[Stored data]

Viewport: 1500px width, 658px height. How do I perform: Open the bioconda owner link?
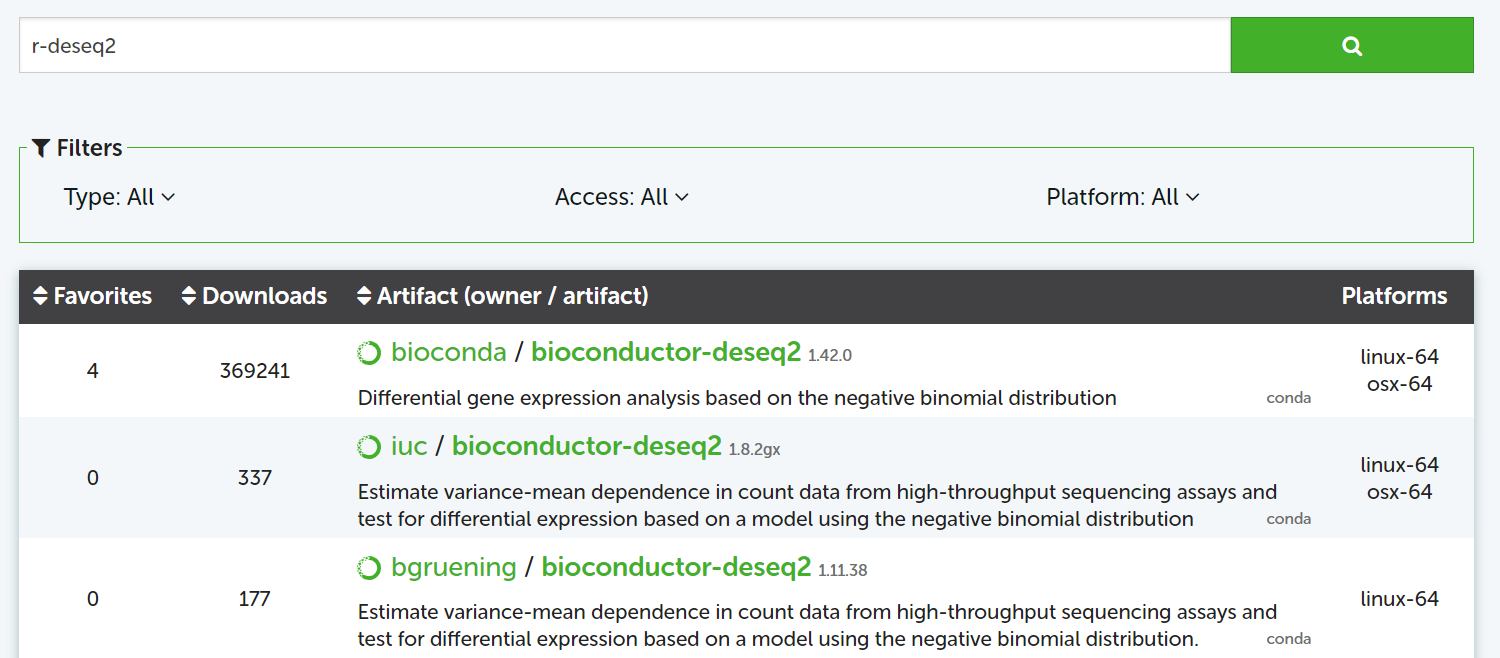[448, 352]
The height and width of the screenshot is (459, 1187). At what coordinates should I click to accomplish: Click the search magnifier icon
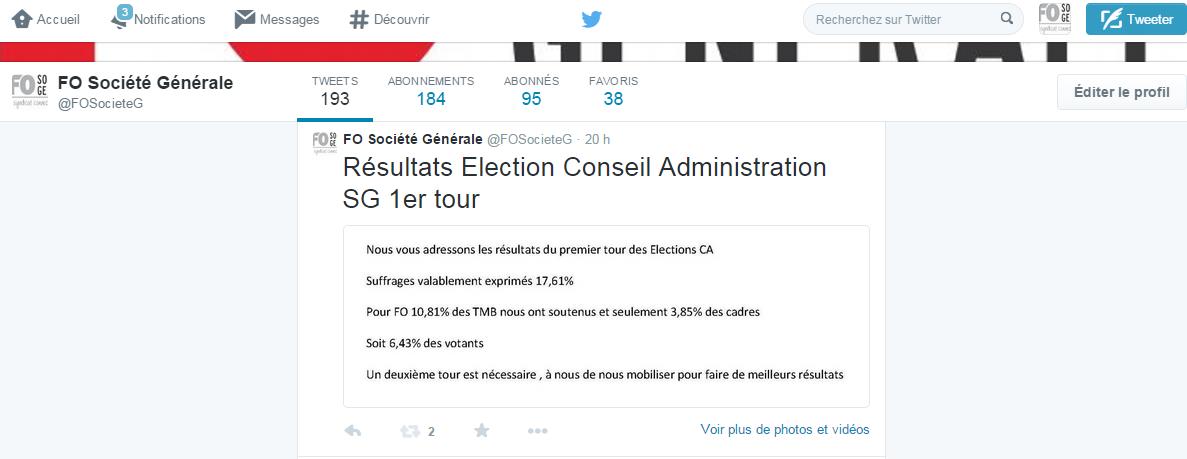1006,19
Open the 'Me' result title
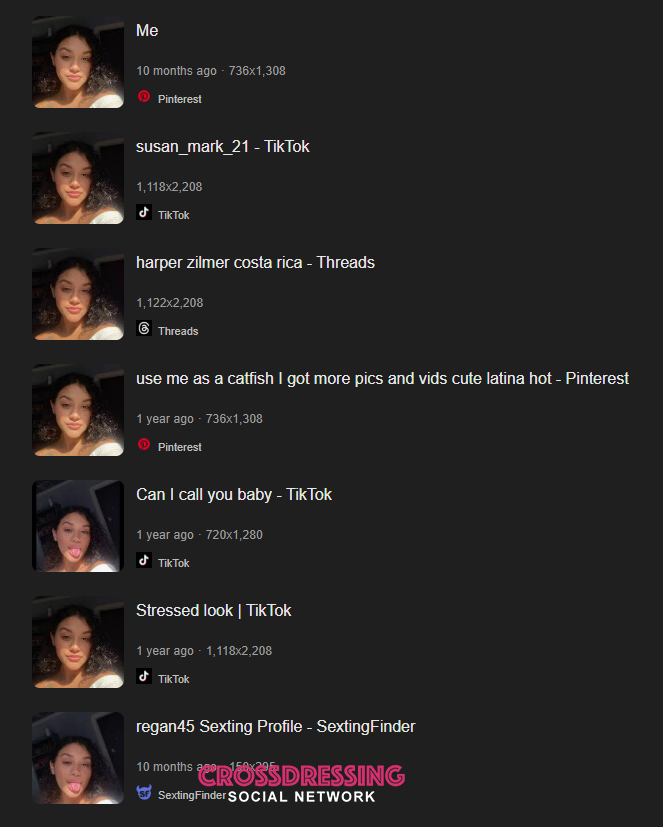Screen dimensions: 663x827 [147, 31]
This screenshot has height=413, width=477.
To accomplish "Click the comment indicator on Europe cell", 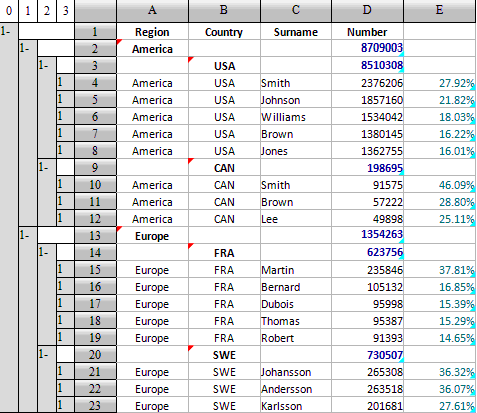I will [x=119, y=229].

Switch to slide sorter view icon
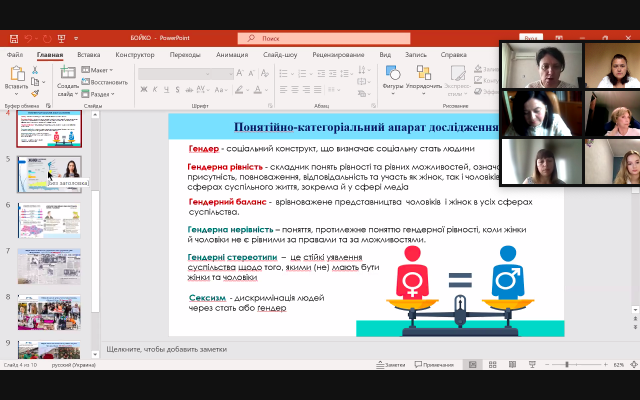click(x=493, y=364)
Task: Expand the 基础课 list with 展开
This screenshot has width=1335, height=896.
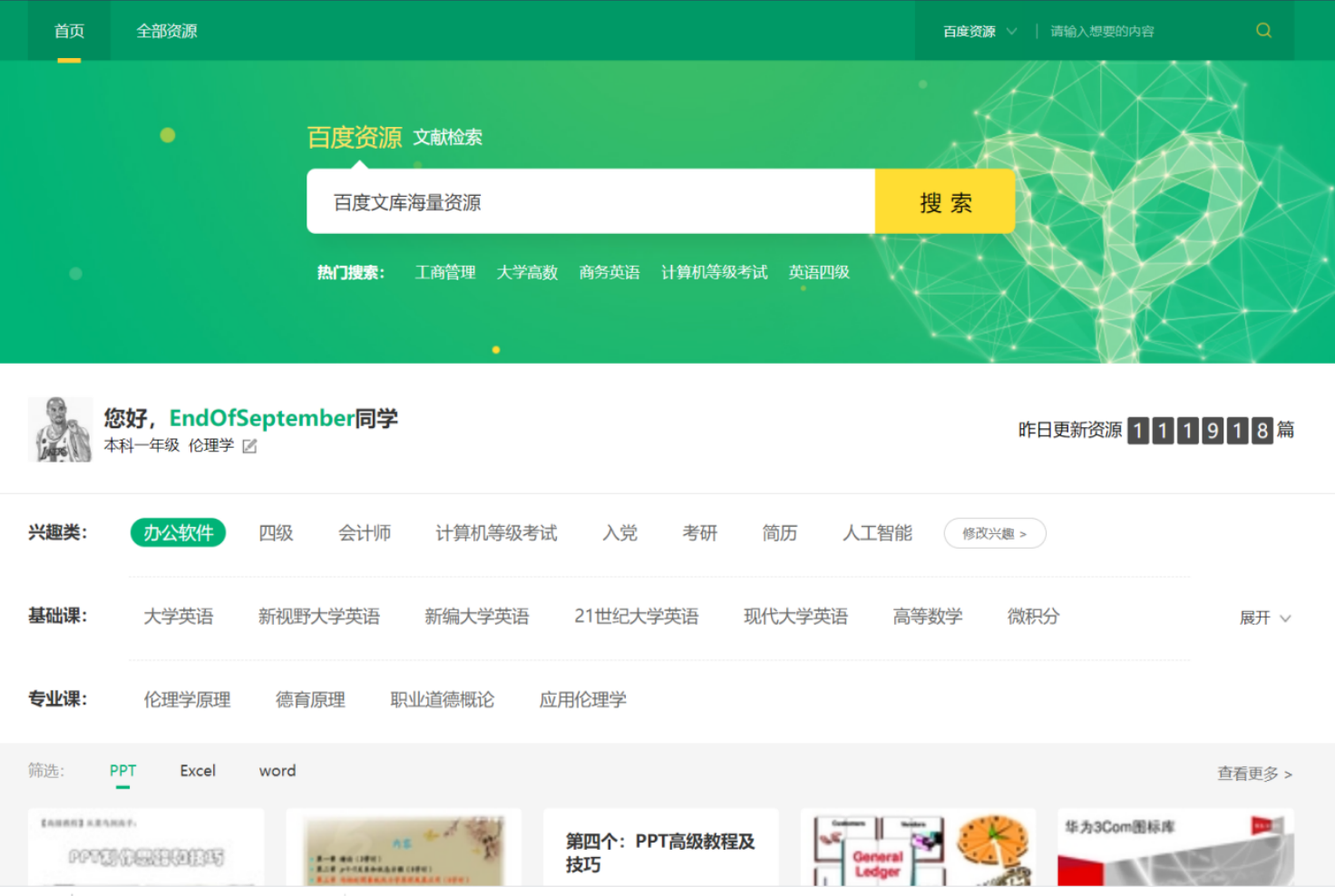Action: [1264, 618]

WORK TO BE COMPLETED:
Skip the pictures and retype exactly the lines from the one that contains "Switch to slide sorter view icon" to the last line of the records.

OUTPUT OF THE TASK:
Switch to slide sorter view icon
click(x=493, y=364)
Task: Expand the 基础课 list with 展开
This screenshot has width=1335, height=896.
Action: [1264, 618]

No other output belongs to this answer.